**Entries shown**
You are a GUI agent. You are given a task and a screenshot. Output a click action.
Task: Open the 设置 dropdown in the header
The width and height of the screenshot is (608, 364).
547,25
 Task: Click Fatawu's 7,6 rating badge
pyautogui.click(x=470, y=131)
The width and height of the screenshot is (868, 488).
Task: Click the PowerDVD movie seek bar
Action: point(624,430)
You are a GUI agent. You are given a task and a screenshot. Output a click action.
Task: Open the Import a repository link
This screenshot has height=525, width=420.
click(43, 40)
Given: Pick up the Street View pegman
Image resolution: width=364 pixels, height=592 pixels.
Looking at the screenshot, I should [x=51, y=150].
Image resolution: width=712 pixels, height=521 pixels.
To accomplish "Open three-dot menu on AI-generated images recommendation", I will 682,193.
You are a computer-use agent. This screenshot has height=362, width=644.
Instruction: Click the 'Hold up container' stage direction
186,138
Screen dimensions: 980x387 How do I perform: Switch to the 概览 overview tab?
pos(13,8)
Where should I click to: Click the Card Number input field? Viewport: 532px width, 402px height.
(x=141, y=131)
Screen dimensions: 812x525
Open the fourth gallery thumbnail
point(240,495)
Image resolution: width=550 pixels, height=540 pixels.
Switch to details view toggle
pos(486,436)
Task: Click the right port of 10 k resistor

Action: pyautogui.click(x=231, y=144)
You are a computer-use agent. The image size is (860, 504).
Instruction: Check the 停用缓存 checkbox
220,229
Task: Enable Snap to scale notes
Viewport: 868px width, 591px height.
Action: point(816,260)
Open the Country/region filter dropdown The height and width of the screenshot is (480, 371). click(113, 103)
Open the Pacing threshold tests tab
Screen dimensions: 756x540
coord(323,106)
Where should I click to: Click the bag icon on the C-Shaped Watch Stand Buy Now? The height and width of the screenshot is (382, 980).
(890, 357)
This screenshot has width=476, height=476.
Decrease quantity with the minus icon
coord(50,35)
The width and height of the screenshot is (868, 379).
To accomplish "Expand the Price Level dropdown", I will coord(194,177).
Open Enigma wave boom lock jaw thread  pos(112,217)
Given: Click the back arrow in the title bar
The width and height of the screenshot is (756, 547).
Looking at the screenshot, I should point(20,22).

**Prompt**
Would you set down exactly the lines from the line with "The width and height of the screenshot is (868, 379)." through the last one in the material?

**Answer section**
The width and height of the screenshot is (868, 379).
To accomplish "Expand the Price Level dropdown", I will coord(194,177).
Open Enigma wave boom lock jaw thread  pos(112,217)
Given: Click the back arrow in the title bar
The width and height of the screenshot is (756, 547).
Looking at the screenshot, I should point(20,22).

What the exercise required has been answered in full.